Event-Driven Architecture
Events decouple producers from consumers, enable asynchronous workflows, and give you a replayable history. They also introduce eventual consistency, debugging complexity, and schema-evolution overhead.
Deep dive
Event types
- Domain events: something happened (
OrderPlaced). Past tense. Owned by the producer. - Commands: a request (
PlaceOrder). Imperative. Targeted at one consumer. - Notification events: lightweight signal, consumers fetch the data ("CDC pattern").
Patterns
- Outbox: write event to DB in same transaction as state change; relay publishes to broker. Solves dual-write.

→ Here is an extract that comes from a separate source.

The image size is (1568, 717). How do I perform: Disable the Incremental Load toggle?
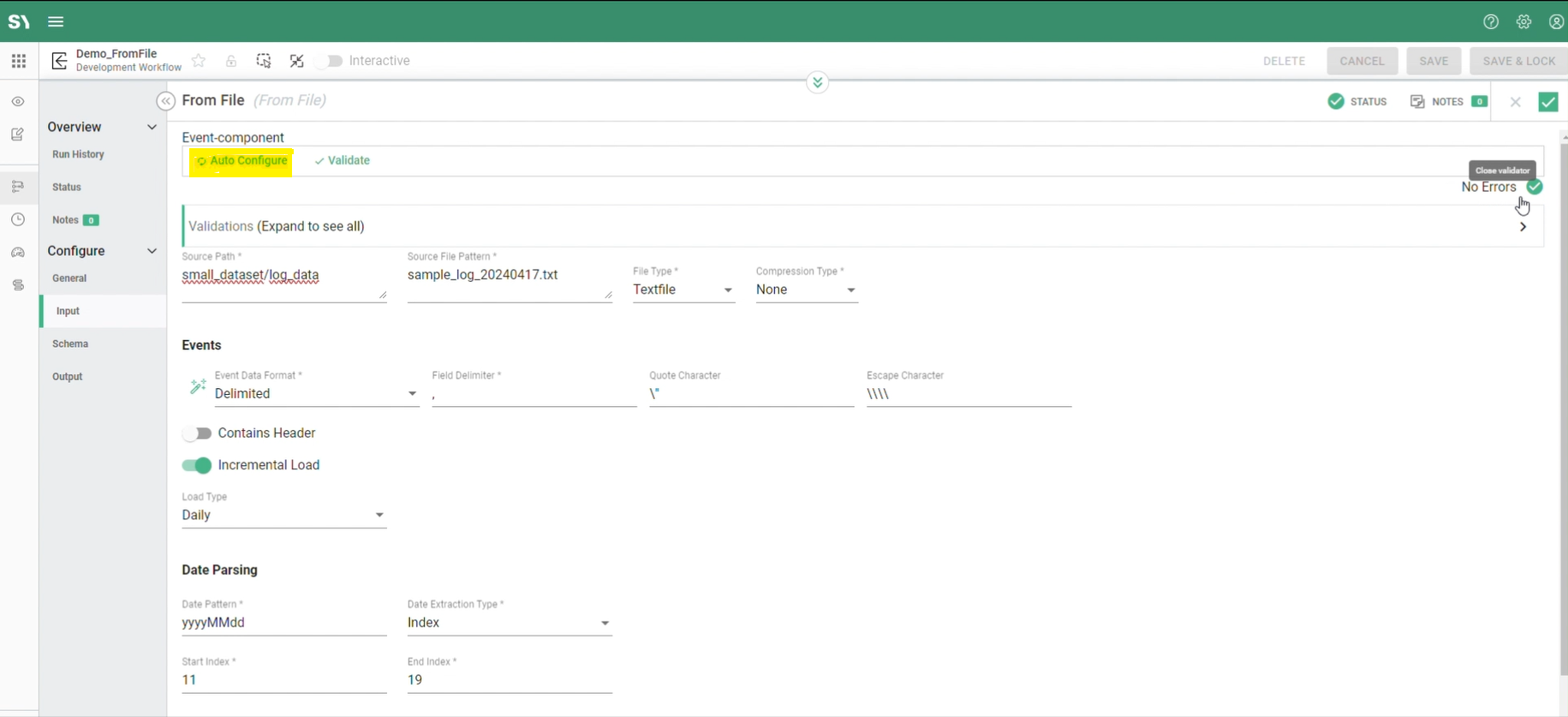click(x=197, y=465)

- Event sourcing: state IS the event log. Powerful but expensive — only for domains that genuinely need full history.
- Saga: choreographed (event chain) or orchestrated (central coordinator). Use orchestration when the flow needs to be visible/maintained centrally.
Schema evolution
Use a schema registry (Avro/Protobuf). Forward + backward compatibility rules in CI. Breaking changes = new event version, not a mutation.
Real-world example
From productionOrder service published events directly from the request handler. When the broker had a blip, orders committed but events never published → downstream inventory desync. Fix: outbox pattern with a CDC connector (Debezium). Five-minute incident, zero data loss; previous pattern had silent inconsistency for hours.
Interview questions
2 senior-levelQ1What's the dual-write problem and how do you solve it?▾
When code writes to two systems (DB + broker) in sequence, a crash between them causes inconsistency. Solutions: outbox pattern (write event to same DB transaction, separate relay publishes), or change-data-capture (read from DB WAL). Both make the broker write a consequence of a single durable commit.
Q2Choreography vs orchestration?▾
Choreography (services react to events) is loosely coupled but hard to reason about end-to-end. Orchestration (central state machine) is easier to monitor and modify but introduces a coordinator. Use orchestration when the business cares about the flow as a first-class entity.
Common mistakes
Treating Kafka as a database (long retention + tombstones + compaction is fragile).
No schema registry — every consumer parses defensively.
Synchronous orchestration code disguised as 'events'.
Trade-offs
Eventual consistency simplifies producers but pushes work to consumers and UX.
Event sourcing gives audit but makes evolution and queries harder.